Scientific trials on farms on Namibia-specific Conservation Agriculture or Tillage (NSCA) over the last ten years have been revolutionising rain fed grain crop yields to the extent that Namibia could become self sufficient in millet and maize production in the not too distant future despite the effects of climate change.

This is the expert opinion of independent consultant and acknowledged conservation agriculturalist beyond Namibian borders, Rod Davis. “Far from our crop production being liable to drop by 50% because of climate change according to the ‘experts’, we are presently seeing millet yields increasing from the national average of 300 kilogrammes per hectare to 3000 kilogrammes and more even during the current severe drought. Would interested and affected parties, including ministries, please take note. (CA) Conservation Agriculture practises, such as no-till, that work in other countries don’t work here because of our low and erratic rainfall and degraded soils,” says Davis.

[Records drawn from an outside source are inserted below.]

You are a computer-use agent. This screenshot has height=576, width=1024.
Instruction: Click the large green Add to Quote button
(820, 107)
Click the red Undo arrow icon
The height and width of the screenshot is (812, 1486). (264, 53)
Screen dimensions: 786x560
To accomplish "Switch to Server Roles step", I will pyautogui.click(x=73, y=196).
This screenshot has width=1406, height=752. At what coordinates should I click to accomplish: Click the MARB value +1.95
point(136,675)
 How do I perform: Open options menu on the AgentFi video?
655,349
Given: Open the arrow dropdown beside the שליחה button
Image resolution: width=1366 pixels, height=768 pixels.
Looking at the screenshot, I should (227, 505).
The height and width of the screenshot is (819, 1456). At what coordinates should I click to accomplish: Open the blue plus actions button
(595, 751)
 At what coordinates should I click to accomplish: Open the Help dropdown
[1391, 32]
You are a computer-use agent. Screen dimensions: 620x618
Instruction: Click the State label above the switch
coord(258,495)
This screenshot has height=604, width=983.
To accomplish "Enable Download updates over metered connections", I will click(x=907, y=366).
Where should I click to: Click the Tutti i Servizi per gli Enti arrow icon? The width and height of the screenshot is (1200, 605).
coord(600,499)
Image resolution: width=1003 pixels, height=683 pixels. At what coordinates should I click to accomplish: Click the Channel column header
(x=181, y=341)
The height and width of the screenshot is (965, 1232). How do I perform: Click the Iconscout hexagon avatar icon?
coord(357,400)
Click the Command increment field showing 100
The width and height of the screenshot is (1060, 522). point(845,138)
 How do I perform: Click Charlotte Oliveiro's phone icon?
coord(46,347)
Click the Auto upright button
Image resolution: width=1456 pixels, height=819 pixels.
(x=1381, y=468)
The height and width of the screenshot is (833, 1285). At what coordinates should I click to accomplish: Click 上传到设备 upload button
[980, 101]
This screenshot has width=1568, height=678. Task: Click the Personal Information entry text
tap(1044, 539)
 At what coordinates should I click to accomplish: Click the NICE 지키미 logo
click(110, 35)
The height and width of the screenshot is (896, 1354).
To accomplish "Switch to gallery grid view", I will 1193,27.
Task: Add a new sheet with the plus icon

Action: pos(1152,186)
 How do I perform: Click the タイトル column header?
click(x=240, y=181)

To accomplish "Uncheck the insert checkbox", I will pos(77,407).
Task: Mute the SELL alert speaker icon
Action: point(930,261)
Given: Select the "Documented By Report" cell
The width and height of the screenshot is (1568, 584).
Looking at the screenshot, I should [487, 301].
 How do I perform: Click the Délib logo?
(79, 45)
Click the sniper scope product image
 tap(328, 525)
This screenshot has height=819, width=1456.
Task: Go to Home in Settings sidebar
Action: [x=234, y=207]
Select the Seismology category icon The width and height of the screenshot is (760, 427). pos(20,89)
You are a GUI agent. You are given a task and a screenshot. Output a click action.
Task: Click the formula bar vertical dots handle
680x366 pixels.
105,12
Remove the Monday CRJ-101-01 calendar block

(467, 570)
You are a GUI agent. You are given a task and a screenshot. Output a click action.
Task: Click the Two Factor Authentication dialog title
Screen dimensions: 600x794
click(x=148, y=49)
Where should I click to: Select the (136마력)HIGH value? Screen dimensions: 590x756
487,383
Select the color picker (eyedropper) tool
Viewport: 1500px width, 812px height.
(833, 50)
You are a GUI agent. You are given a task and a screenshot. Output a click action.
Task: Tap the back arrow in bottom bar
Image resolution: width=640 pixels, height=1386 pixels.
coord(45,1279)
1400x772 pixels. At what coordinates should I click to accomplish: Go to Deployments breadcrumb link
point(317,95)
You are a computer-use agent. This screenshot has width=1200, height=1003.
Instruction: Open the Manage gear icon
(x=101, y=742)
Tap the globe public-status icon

He adds that Conservation Tillage (CT) is specifically designed for Namibian conditions and it really works and its benefits extend to soil degradation reversal; farmer livelihood improvement; food security; combating deforestation and labour saving per unit of yield, the list goes on. The system employs, as part of the package, Namibian unique Ripper Furrowing (RF) tillage technology. RF is a combined operation where the implement rips 30 centimtres deep, shattering the hard pan caused mainly by the compacting effect of disc harrowing, whilst at the same time forming water harvesting furrows. The rip line is at the base of the furrow where the crop is planted while the furrow sides deliver 75% more moisture to the crop. Crop rotation with legumes is also part of the system with indigenous cowpea, bambara nut and ground nut which are all highly nutritious as well as marketable.

“To us and also to the rapidly growing number of CT/CA farmers, to whom we have introduced the system, there is no need to spend any more time dithering and wondering what to do next! The system definitely works really very well whether small or large scale.

However; some problems need to be addressed, as follows:

RF alone, without the rest of the package, will not improve the soil. Yields will increase initially with deeper rooting finding leached nutrients plus the additional moisture. Therefore, in the medium term yields are likely to drop back meaning farmers will become disillusioned,

Presently there are no less than ten Namibian based organisations involved in CT/CA, six directly and four indirectly with some variances in approach and methodology. To ensure that farmers are basically told the same thing by these initiatives, a more associative approach between these organisations for better harmonised introduction and adoption should be considered. This would hopefully also assist in more collaboration and less competition as at present,CT/CA should be regarded as a continuum with changes made when needed and recognised, and of course agreed upon. For example Conservation Agriculture Namibia (C.A.N.) have introduced what is called the 2,2,2, crop rotation system where two rows of a grain crop next to two rows legume and two rows grain crop are planted (grains are either indigenous mahangu or short season drought resistant maize). This works well in that nitrification by the legume adjoining the mahangu or maize is quicker.

On the farmers’ side, the most important element is, as always, management. This is the golden rule for the extraordinary high yields being achieved.